Violet, a great keyboard artist of the early twentieth century, had no bust line and a heavy-browed sallow face. But she lived in a ménage all her life with four besotted men who called her their "little queen" and waited on her hand and foot.

Then there's Pauline Viardot, the 19th-century opera diva. Everyone who saw this unsightly woman pronounced her "strikingly ugly." She had a receding chin, heavy underlip, and an H-shaped figure. Yet nearly every great name of her age adored her: Alfred Musset, Hector Berlioz, Charles Gonoud, artist Arly Shaeffer, George Sand's son, and most notoriously, Ivan Turgenev—the literary Brad Pitt of his day.

Turgenev heard Pauline sing in St. Petersburg in 1843 and fell so irrevocably in love that he abandoned his Russian estates and lived with her and her husband in a 40-year ménage à trois. Until he died he loved her "like an eighteen-year old," and lavished her with devotion "such as few women have had the fortune to inspire."
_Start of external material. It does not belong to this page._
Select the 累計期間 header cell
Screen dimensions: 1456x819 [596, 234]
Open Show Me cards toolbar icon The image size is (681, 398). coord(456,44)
Q: What do you want readers to take away from this book? What's the biggest lesson seductresses have for us today?
A: This is an uplifting book. I want women to deprogram—shuck all the toxic feminine conditioning and media propaganda—and reclaim our birthright as natural love sovereigns. The message is to haul out: get proud, bold, and sexed up, and grow to our full height as people.

At the same time, I want to give women a roadmap to erotic supremacy. This is something new; an authoritative art of love with a set of principles that's 99% psychological. Instead of pretty power and bed tricks, we need learn to invade men's minds again. That means dusting off forgotten skills, such as conversation, and using our heads as well as our bodies to ravish men and recoup our command position in love.